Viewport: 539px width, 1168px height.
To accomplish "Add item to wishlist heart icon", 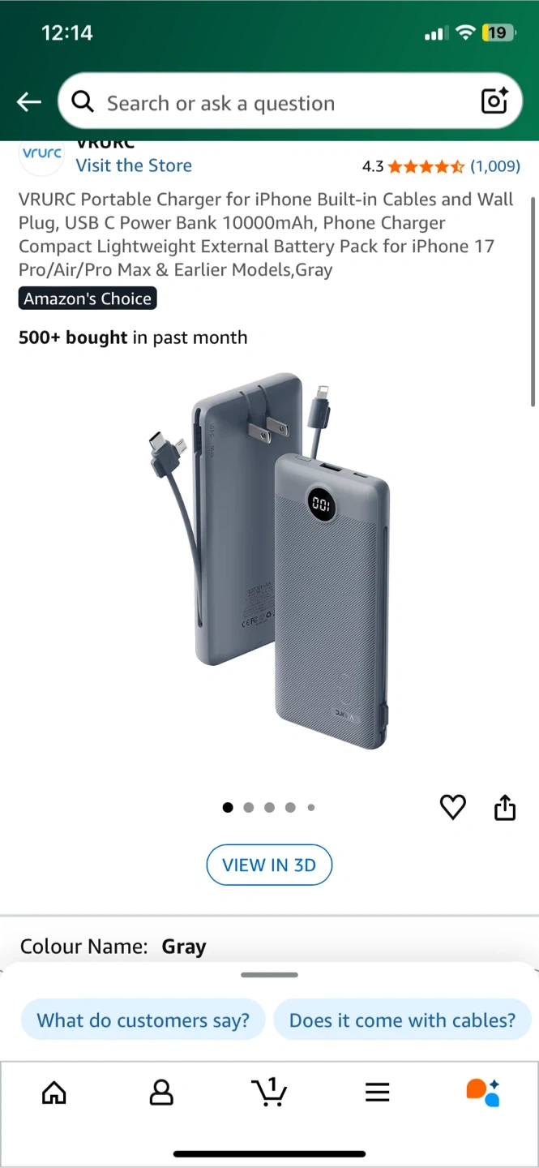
---
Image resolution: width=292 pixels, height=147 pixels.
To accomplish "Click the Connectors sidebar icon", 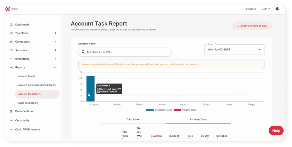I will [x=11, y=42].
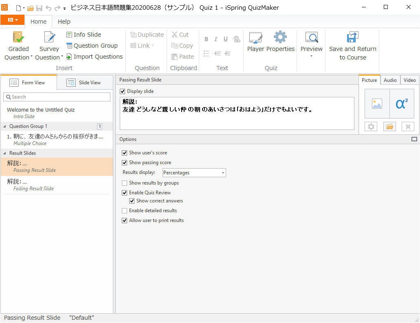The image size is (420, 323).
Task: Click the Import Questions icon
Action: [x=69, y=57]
---
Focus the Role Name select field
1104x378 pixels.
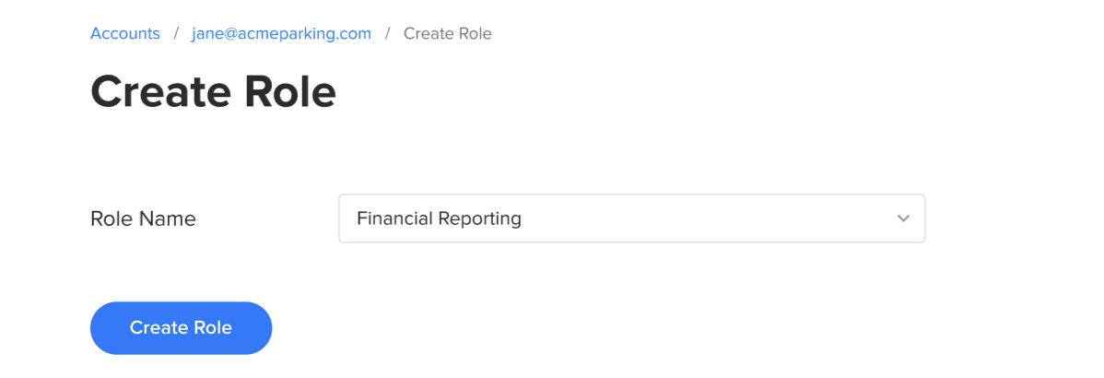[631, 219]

## Task goal
Exact copy, no pictures. Write out the lines in the entries above, starting with the line with "Viewport: 539px width, 1168px height." and going on through the line with "item to wishlist", keeping both.

## Written answer
Viewport: 539px width, 1168px height.
To accomplish "Add item to wishlist heart icon", 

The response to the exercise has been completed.